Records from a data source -
+ + + + +

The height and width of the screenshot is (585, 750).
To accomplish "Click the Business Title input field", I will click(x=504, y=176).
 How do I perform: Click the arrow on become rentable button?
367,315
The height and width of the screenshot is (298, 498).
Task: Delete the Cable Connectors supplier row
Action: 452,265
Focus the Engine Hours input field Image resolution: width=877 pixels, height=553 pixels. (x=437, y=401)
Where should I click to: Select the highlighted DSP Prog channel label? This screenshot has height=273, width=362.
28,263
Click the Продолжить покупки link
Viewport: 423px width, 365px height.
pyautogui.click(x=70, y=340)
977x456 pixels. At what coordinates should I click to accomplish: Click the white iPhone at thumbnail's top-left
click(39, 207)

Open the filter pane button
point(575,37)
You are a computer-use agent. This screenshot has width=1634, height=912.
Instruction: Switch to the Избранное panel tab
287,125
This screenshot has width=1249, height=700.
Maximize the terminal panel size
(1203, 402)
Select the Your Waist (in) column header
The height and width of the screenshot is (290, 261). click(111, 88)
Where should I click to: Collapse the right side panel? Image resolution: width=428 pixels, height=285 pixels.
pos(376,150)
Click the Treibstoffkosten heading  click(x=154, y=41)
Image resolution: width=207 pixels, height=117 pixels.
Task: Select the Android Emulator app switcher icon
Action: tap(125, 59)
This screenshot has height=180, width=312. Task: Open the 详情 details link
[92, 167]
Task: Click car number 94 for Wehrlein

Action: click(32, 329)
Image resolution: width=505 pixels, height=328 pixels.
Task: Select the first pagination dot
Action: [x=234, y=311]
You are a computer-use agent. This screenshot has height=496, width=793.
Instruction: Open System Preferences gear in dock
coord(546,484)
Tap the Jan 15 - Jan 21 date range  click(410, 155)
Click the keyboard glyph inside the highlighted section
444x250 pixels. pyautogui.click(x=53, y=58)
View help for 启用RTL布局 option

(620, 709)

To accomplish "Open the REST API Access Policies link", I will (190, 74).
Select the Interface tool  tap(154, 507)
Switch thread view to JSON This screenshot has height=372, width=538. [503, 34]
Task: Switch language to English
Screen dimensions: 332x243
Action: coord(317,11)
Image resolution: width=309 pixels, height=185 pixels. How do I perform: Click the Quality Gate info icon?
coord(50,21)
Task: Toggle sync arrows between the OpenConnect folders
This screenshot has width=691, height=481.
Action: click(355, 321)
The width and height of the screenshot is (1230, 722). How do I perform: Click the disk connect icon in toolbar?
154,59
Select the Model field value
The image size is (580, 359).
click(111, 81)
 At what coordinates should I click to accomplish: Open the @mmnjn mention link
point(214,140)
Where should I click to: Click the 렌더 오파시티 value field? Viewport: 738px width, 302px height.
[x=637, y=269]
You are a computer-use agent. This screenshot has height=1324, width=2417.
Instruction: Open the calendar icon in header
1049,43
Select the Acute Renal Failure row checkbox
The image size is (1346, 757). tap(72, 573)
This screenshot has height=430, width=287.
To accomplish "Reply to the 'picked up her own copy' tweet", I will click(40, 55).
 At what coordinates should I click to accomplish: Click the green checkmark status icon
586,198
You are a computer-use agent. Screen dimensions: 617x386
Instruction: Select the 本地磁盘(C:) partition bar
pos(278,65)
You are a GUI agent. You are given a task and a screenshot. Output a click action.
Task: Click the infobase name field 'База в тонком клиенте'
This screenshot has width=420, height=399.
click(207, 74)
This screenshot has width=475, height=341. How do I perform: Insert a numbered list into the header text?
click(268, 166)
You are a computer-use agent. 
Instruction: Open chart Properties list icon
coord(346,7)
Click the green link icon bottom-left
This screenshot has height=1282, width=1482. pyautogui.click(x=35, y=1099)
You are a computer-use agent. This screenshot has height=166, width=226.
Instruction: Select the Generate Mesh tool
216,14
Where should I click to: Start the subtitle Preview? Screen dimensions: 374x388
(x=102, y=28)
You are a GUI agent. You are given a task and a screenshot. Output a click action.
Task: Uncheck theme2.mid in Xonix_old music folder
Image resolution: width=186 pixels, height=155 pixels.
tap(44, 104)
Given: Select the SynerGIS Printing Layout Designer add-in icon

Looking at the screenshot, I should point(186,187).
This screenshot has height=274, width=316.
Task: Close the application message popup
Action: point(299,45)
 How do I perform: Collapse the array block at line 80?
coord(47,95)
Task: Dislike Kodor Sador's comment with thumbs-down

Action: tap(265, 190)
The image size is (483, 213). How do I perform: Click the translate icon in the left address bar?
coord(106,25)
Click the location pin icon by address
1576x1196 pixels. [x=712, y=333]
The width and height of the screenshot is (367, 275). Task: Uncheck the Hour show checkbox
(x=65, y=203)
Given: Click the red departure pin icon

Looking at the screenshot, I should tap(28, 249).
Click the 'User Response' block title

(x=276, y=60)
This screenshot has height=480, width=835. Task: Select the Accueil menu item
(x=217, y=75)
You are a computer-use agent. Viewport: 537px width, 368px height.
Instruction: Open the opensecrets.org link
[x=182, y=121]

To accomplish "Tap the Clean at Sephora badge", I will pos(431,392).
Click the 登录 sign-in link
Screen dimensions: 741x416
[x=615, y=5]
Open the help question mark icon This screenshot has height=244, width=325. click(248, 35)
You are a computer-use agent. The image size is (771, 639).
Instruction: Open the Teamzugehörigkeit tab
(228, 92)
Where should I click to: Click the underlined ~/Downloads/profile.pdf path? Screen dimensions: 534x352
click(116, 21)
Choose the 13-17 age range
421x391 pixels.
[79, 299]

+ + + + +

Exercise goal -
Rewrite the data starting at the line containing "Task: Toggle sync" and ending at the line containing "Action: click(355, 321)", keeping every line in full. Offset each coordinate in the answers by 97.

Answer in full -
Task: Toggle sync arrows between the OpenConnect folders
This screenshot has width=691, height=481.
Action: click(452, 418)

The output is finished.